▸ **Supplied passage**:
In diagnosis using a nuclear magnetic resonance, a required accuracy in a magnetic intensity of the magnet system is such that variation of one millionth in magnetic intensity is considered to be a problem because a magnetic intensity corresponds to a diagnosis place. There are three types of magnetic fields in MRI apparatuses. That is:
(1) A magnetic field that is a constant in time base and uniform in space, and has an intensity of generally more than 0.1 to several teslas and a variation range of about several ppm within a space for imagining (a space of a sphere or an ellipsoid with a diameter of 30 to 40 cm);(2) A magnetic field varying with a time constant of about one second or shorter and inclined in a space; and(3) A magnetic field caused by a high frequency wave having a frequency (several MHz or higher) corresponding to the nuclear magnetic resonance.
Out of them, the magnetic field of (1) is required to be constant in time base and spatially have homogeneity in the magnetic intensity with an extremely high accuracy in the region where a tomographic imaging of a human body is done. “High accuracy” means that an accuracy with an order of one millionth, such as ±1.5 ppm, in an imaging space FOV (Field View) with a diameter of, for example, 40 cm. A magnetic field distribution of which homogeneity is required to be extremely high, requires adjustment for a magnetic field after production and excitation of a magnet. Generally, an error in magnetic field in production is 1000 times or more greater than the permissible error margin of the magnetic field demanded for a uniform magnetic field. Magnetic field adjustment (shimming) required when the apparatus is installed after production requires a magnetic field adjustment apparatus and a method with an extremely high accuracy because an error in magnetic field is reduced from hundreds ppm to several ppm.
There is a conventional method of shimming using a linear programming. For example, there is a method described by the patent document 1 or the patent document 2 and applied to actual apparatuses for adjustment. However, the linear programming has the following problems.
(1) The liner programming requires a long time period for calculation to conduct accurate calculations of the magnetic field.
(2) The linear programming requires such an accuracy that a magnetic field with a high accuracy is controlled in accordance with setting and variation of each iron piece and current.
(3) When an erroneous shimming operation is conducted, it is difficult to specify the place where the erroneous shimming operation is done, so that restoration requires a lot of work.
In addition, a problem occurs duet to adjusting the magnetic field distribution with spherical harmonic functions as shown in FIG. 2. FIG. 2 is a chart showing an example of a conventional magnetic field adjustment method using the spherical harmonic functions (Patent Document 1).
The spherical harmonic functions are orthogonal on a spherical surface to form a base, but when a magnetic field with a spherical function distribution having a high accuracy is tried to generate, a fine adjustment for a magnetic adjustment mechanism is required because there is a mutual interference in the magnetic field adjustment mechanism and on a magnetic field evaluation surface of an aspheric surface. For example, a homogeneous magnetic field distribution is a distribution having the lowest-numbered spherical harmonic functions. However, it is impossible to actually generate this distribution accurately unless using a magnetic adjustment mechanism which perfectly encloses a magnetic adjustment region. Accordingly, the MRI of the prior art has no such a magnetic adjustment mechanism.

▸ **Raw data**:
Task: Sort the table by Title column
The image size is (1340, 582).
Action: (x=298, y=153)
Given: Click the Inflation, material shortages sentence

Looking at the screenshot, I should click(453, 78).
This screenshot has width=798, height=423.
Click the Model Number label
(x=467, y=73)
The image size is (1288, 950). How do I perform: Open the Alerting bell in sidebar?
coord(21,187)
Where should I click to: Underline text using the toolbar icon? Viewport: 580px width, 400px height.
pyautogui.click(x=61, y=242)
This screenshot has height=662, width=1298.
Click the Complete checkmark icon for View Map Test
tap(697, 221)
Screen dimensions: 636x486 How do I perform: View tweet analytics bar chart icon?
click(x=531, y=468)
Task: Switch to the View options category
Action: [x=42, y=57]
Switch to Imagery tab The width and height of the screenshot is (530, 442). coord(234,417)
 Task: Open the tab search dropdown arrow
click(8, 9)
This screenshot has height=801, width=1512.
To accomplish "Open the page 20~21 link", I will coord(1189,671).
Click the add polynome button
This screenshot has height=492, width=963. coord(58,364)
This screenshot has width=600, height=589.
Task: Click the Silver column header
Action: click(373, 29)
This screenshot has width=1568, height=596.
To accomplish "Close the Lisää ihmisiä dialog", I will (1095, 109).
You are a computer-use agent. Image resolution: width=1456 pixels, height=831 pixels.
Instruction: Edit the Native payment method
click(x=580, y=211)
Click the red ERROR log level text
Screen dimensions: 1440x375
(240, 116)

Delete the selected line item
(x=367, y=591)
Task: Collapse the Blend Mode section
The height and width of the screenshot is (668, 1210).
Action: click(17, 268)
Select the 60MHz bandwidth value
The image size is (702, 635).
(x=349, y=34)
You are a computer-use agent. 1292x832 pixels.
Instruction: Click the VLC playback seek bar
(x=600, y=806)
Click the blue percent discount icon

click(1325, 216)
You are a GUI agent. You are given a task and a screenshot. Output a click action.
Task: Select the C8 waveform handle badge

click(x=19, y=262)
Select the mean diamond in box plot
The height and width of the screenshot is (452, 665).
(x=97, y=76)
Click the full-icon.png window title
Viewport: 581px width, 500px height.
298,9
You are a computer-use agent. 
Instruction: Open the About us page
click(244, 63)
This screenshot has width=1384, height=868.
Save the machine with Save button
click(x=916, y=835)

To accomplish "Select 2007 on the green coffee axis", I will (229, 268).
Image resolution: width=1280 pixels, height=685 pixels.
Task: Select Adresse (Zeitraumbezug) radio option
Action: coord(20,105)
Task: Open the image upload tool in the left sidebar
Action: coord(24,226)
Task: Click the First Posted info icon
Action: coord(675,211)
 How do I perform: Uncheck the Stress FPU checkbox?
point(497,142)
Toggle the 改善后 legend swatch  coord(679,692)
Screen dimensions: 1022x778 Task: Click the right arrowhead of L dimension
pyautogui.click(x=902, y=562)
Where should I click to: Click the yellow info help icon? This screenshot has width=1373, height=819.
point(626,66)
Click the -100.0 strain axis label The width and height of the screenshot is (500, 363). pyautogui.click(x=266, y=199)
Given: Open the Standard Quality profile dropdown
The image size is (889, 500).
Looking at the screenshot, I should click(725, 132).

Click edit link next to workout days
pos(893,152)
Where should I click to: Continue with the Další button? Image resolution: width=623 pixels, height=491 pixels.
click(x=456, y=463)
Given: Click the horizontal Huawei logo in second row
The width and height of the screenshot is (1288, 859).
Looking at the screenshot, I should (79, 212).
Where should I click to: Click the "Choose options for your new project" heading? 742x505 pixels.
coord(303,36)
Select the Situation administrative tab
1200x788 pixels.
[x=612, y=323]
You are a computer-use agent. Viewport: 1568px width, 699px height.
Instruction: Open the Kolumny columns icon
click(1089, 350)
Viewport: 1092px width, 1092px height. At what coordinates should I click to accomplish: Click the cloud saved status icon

▸ **Study questions**:
1 - Please edit the MRI shimming passage from "There is a conventional" to "the following problems.", putting "installed apparatuses" in place of "actual apparatuses".
2 - Condense the paragraph of the MRI shimming passage that opens "Out of them, the magnetic field of (1)", keeping its main facts.
You won't need the lines above for any of this.

▸ **Response list**:
1 -
There is a conventional method of shimming using a linear programming. For example, there is a method described by the patent document 1 or the patent document 2 and applied to installed apparatuses for adjustment. However, the linear programming has the following problems.

2 - The field of type (1) must be constant over time and extremely homogeneous where tomographic imaging of the body is done. This means accuracy on the order of one millionth, such as ±1.5 ppm, in an imaging space with a diameter of, for example, 40 cm. Production errors are generally 1000 times or more greater than the permitted margin, so the field needs adjusting after the magnet is produced and excited. This shimming, done when the apparatus is installed, calls for a highly accurate apparatus and method, because it reduces the field error from hundreds of ppm to several ppm.